Open pbrumm opened 5 years ago
Thanks for using nsq-ruby
and for the PR, Pete!
You mention running into timeout prone scenarios. Is it possible to write some tests to simulate those scenarios, each in isolation, so that we can be confident these changes address them specifically?
Also, it looks like there are many places where you add timeouts or change the default timeouts to be more aggressive. We've found the existing defaults to work sufficiently, and I'd prefer not to change them without good reason, but certainly not opposed to making more things configurable.
I'd love to hear more about your set up and why you're running into some of this.
Yep. I noticed some of those defaults changing and will revert. I can also bring more configuration options to the top for the ones that weren't currently exposed.
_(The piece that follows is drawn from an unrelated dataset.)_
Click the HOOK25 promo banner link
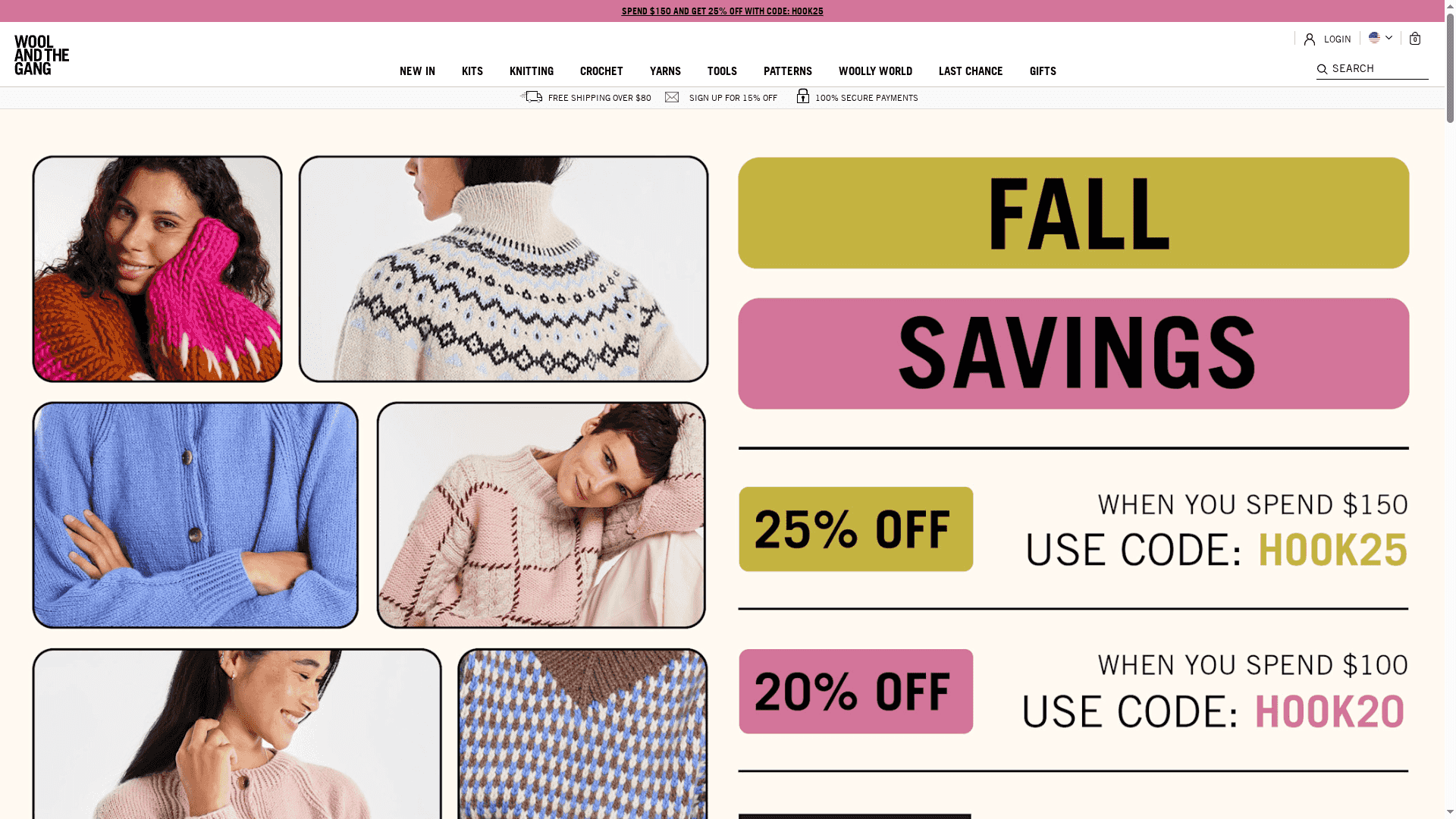This screenshot has width=1456, height=819. pos(722,11)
I am running on linux and have trouble with the test suite. I will take a further look into ways to test these scenarios.
My use-case is for log pulling from hundreds of servers that are scaling up and down with volume. Sometimes they are removed in a way that acts like a timeout situation, or they could just get into one due to low memory.
the issue I was seeing was that new servers were not getting discovered for potentially days after they came up. And exceptions were getting thrown in discovery that exited the discovery loop so that it wasn't attempted any longer.
if the discovery loop tries connecting to a server that is blocked. (ctrl-z to test) then the discovery loop will never complete. So I added non-blocking reads and a reasonable timeout of 10 seconds to receive any data from the connection.
lookupd is more unlikely to be unresponsive but I added protections there for cases where there is bad network connections.
for the retries I split out the lookupd scenario from the directly configured nsqd situation. I feel if lookupd is providing the server lists it needs to trust that source and give up quicker on nsqds. so it retries fewer times to break out faster. If 100 servers are removed then each would go through the retry logic individually in their own threads for potentially 8 hours before giving up.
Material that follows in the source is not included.